“Upon this hint he spake.” His fair one, after assuming all proper and becoming airs upon the occasion, suffered herself to be prevailed upon to call, with her mother and a friend, at Mr. Ludgate’s house in Cranbourne-alley, to see whether it could be possibly inhabited by a lady of her taste and consequence.

As Leonard handed her out of her hackney-coach, she exclaimed, “Bless us, and be we to go up this paved lane, and through the shop, before we can get to the more creditabler apartments?”

“I’m going to cut a passage off the shop, which I’ve long had in contemplation,” replied our hero; “only I can’t get light into it cleverly.”

“Oh! a lamp in the style of a chandaleer will do vastly well by night, which is the time one wants one’s house to put the best foot foremost, for company; and by day we can make a shift, somehow or other, I dare say. Any thing’s better than trapesing through a shop; which is a thing I’ve never been used to, and cannot reconcile myself to by any means.”
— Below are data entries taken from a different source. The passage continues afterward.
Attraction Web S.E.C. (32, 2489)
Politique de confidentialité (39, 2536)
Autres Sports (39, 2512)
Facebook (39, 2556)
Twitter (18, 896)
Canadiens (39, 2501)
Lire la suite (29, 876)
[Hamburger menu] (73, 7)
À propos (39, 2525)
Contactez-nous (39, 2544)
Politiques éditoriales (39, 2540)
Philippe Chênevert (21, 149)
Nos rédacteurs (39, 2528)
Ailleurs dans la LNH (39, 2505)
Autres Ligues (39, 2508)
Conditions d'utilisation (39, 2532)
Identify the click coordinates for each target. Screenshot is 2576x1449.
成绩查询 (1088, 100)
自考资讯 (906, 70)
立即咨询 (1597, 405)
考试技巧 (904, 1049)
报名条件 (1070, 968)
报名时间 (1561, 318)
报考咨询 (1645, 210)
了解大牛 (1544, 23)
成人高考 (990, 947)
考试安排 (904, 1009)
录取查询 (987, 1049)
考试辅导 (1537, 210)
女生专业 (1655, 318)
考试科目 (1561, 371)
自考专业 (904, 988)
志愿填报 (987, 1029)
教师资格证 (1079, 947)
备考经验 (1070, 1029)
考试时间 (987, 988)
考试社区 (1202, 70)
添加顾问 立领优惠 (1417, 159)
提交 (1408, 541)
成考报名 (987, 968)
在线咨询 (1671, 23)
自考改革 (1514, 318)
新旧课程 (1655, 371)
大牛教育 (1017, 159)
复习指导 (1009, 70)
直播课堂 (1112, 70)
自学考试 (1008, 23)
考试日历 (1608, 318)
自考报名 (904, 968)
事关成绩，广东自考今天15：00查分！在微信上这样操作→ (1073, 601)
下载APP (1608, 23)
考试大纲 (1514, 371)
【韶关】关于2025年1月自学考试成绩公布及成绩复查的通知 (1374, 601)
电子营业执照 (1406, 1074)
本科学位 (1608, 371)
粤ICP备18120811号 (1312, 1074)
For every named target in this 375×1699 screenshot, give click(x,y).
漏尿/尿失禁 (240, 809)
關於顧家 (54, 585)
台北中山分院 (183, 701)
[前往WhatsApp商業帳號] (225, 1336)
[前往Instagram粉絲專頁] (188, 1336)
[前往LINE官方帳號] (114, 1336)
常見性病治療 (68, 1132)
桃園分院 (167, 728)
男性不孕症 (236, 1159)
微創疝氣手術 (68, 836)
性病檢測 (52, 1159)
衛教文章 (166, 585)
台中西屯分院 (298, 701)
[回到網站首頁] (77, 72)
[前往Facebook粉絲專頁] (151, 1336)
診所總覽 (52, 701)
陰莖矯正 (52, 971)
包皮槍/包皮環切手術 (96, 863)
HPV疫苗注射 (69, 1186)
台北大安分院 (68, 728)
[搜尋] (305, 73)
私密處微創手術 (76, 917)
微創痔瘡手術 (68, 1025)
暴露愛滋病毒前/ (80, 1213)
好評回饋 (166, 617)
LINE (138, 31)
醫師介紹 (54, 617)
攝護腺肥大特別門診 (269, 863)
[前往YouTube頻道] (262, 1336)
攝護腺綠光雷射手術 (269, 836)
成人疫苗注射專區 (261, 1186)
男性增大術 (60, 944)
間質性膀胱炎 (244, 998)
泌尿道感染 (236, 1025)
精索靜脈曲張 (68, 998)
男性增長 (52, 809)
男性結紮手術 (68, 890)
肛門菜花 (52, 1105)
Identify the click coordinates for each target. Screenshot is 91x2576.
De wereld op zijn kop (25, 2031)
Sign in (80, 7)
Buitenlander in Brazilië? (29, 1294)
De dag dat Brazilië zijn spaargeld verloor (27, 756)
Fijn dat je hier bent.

Leonard immediately acceded to this scheme of the dark passage by day, and the chandaleer by night; and he hurried his fair one through the odious shop to the more creditabler apartments. She was handed above, about, and underneath. She found every particle of the house wanted modernizing immensely, and was altogether smaller than she could ever have conceived beforehand. Our hero, ambitious at once to show his gallantry, spirit, and taste, incessantly protested he would adopt every improvement Miss Belle Perkins could suggest; and he declared that the identical same ideas had occurred to him a hundred and a hundred times, during his poor father’s lifetime: but he could never make the old gentleman enter into any thing of the sort, his notions of life being utterly limited, to say no worse. “He had one old saw, for ever grating in my ears, as an answer to everything that bore the stamp of gentility, or carried with it an air of spirit: hey, Allen!” continued our hero, looking over his shoulder at a young man who was casting up accounts; “hey, Allen—you remember the old saw?”

“Yes, sir,” replied the young man, “if you mean, ‘Out of debt out of danger:’ I hope I shall never forget it.”

“I hope so too; as you have your fortune to make, it is very proper for you: but for one that has a fortune ready made to spend, I am free to confess I think my principle worth a million of it: and my maxim is, ‘Spend to-day, and spare to-morrow:’ hey, ladies?” concluded Leonard, appealing with an air secure of approbation to his fair mistress and her young companion.

“Why that suits my notions, I must own candidly,” said Belle; “but here’s one beside me, or behind me—Where are you, Lucy?” pursued the young lady, addressing herself to her humble companion: “here’s one, who is more of your shop-man’s way of thinking than yours, I fancy. ‘Out of debt out of danger’ is just a sober saying to your mind, an’t it, Lucy?”

Lucy did not deny the charge. “Well, child,” said Miss Perkins, “it’s very proper, for you have no fortune of your own to spend.”

“It is, indeed,” said Lucy, with modest firmness; “for as I have none of my own, if it were my maxim to spend to-day and spare to-morrow, I should be obliged to spend other people’s money, which I never will do as long as I can maintain myself independently.”